![Alvin Bragg and Jim Jordan](https://am23.mediaite.com/lc/cnt/uploads/2023/04/Bragg-Jordan.jpg)
DA Alvin Bragg and Rep. Jim Jordan (Photos via AP Photo/Eduardo Munoz Alvarez and Alex Edelman/Getty Images)
Manhattan District Attorney Alvin Bragg’s legal team received an extremely tough reception on Wednesday, as a federal judge appointed by former President Trump sharply questioned his attempt to invalidate the GOP-controlled House Judiciary’s subpoena.
U.S. District Judge Mary Kay Vyskocil interrupted Bragg’s attorney Theodore Boutrous repeatedly throughout the hourlong hearing, accusing him of playing politics.
“There’s politics going on here on both sides here,” Vyskocil said. “Let’s be honest about that.”
Throughout the proceedings, Vyskocil peppered multiple attorneys for Bragg with questions on various topics. One of those topics was a book by Bragg’s former deputy Mark Pomerantz: “People v. Trump,” criticizing the DA for declining to prosecute the former president in a separate tax matter.
In a particularly cutting series of questions, the judge asked Boutrous directly: “How does this book, which is chock full of what Mr. Pomerantz calls an ‘insider account,’ how does it not disclose mental impressions, deliberations of the office, the internal workings of the District Attorney’s office, how is there not a waiver?”
The DA’s office insists that the DA’s privilege wasn’t Pomerantz’s to waive.
Bragg’s general counsel Leslie Dubeck addressed the waiver question in separate questioning, which was equally incisive.
“Have you read this book?” Vyskocil, who had a copy of the tome, asked.
“Yes,” Dubeck acknowledged.
“Does it preserve your confidences?” the judge needled.
Dubeck acknowledged that Pomerantz did not and said he opened himself to criminal and civil liability. The judge then pointedly asked whether the DA’s office took any actions to block the distribution of the book.
The Judiciary Committee — led by Rep. Jim Jordan, R-Ohio — claims the subpoena of Pomerantz is also justified as part of an effort to examine how federal funds are spent by the local prosecutor’s office.

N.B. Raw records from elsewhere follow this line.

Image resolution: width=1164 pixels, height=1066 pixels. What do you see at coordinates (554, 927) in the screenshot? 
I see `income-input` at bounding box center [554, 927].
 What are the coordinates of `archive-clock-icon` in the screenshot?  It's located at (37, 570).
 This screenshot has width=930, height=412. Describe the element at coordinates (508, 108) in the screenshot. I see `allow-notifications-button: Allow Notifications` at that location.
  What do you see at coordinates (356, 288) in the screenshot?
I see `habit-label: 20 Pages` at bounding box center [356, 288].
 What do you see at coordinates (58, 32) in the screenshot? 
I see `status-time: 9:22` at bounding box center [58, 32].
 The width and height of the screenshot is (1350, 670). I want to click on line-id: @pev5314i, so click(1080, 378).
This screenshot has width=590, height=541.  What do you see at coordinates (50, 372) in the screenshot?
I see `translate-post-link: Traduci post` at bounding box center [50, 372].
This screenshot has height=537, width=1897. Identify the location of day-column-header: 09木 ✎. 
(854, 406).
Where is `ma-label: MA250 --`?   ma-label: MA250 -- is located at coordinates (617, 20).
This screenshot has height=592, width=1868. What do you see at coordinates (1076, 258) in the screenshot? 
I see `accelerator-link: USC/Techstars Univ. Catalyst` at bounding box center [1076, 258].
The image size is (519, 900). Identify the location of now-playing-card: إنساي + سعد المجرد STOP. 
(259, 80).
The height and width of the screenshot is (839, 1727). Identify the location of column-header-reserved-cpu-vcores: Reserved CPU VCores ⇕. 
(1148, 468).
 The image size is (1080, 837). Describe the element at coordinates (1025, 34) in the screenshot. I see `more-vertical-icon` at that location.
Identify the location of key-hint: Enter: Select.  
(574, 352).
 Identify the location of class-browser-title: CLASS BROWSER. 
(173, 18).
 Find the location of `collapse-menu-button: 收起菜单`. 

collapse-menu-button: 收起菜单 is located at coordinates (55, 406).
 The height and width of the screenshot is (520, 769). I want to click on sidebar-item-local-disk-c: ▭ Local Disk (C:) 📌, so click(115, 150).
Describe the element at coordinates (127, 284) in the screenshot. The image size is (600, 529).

In a letter preceding its lawsuit, the DA’s office denied spending any federal money to prosecute Trump, and it’s given the U.S. government more than it gets, adding more than $1 billion into its coffers over the past 15 years. By contrast, Bragg’s predecessor Cyrus Vance spent roughly $5,000 on expenses incurred relating to the investigation of Trump or his namesake business between October 2019 and August 2021, according to the letter.
Bragg says he didn’t spend any federal funds on his investigation and indictment of Trump.
On Wednesday, the DA’s lawyer conceded that looking into the expenditure of federal money would be a valid legislative purpose, but she said that this wasn’t the case for exploring that.
Jordan held a “field hearing” earlier this week attacking Bragg’s crime record, and Boutrous cited it at one point as evidence that the investigation is an attempt to “intimidate” the DA.
“That’s your interpretation of it,” Vyskocil snapped.
At another point of the proceedings, she said that she isn’t interested in the “color” and “theater” of what takes place outside the courtroom.
The committee’s attorney Matthew Berry didn’t have an easy reception, either, though his questioning was comparably less stinging. The judge noted a seeming disconnect between the committee’s argument that the investigation is needed for legislative purposes and the fact that they’ve already introduced a bill.
“If you already introduced the bill, why do you need testimony?” Vyskocil noted.
She also quizzed Berry on how the committee would handle any claims of privilege by Pomerantz.
“Do you intend to respect the invocation of privilege if this deposition were to go forward?” she asked.
Berry said that the chair, Jordan, would decide on a case-by-case basis whether to sustain privilege objections. Pomerantz indicated in a declaration that he now finds himself between a proverbial rock and a hard place.
“If I refuse to provide information to the Committee, I risk being held in contempt of Congress and referred to the Department of Justice for possible criminal prosecution,” his declaration states. “If, on the other hand, I defy the District Attorney’s instructions and answer questions, I face possible legal or ethical consequences, including criminal prosecution.”
Vyskocil took notice of that Catch-22 during the hearing. As she promised at the start of the hearing, she finished the proceedings promptly after an hour — and without a ruling.